BEGIN Provided data
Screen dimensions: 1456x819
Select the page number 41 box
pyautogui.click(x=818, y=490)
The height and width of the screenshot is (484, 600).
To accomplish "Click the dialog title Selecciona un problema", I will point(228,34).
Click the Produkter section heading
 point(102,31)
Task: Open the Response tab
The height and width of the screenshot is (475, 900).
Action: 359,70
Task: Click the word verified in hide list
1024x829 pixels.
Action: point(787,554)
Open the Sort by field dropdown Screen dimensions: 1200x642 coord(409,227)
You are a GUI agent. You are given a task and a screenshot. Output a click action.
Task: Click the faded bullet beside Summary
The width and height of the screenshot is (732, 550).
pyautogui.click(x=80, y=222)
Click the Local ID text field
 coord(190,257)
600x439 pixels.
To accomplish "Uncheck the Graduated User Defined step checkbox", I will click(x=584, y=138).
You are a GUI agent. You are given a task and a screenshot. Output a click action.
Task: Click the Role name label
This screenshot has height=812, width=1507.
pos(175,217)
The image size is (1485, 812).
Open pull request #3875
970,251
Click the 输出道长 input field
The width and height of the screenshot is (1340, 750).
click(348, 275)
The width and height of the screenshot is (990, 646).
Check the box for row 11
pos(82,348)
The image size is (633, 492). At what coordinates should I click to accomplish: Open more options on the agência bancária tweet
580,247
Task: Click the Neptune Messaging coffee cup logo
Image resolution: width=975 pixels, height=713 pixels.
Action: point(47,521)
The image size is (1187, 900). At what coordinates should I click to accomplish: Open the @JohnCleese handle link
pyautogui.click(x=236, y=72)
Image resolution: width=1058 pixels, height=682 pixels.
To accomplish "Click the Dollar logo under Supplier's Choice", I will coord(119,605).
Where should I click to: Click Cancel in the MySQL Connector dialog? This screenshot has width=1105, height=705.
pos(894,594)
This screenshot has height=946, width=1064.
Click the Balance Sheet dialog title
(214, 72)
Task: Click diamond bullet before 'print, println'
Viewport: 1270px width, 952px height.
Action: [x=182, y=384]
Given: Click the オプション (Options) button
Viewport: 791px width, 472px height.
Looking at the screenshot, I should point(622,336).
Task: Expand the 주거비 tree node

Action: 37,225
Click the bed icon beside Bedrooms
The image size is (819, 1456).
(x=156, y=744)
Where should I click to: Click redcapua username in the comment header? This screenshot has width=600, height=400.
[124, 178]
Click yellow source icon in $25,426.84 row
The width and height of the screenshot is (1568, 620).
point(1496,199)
END Provided data
# Work instruction
Go through the listing above and find each line that contains "will", then copy it.

# Answer to this problem
To accomplish "Click the dialog title Selecciona un problema", I will point(228,34).
To accomplish "Uncheck the Graduated User Defined step checkbox", I will click(x=584, y=138).
To accomplish "Click the Dollar logo under Supplier's Choice", I will coord(119,605).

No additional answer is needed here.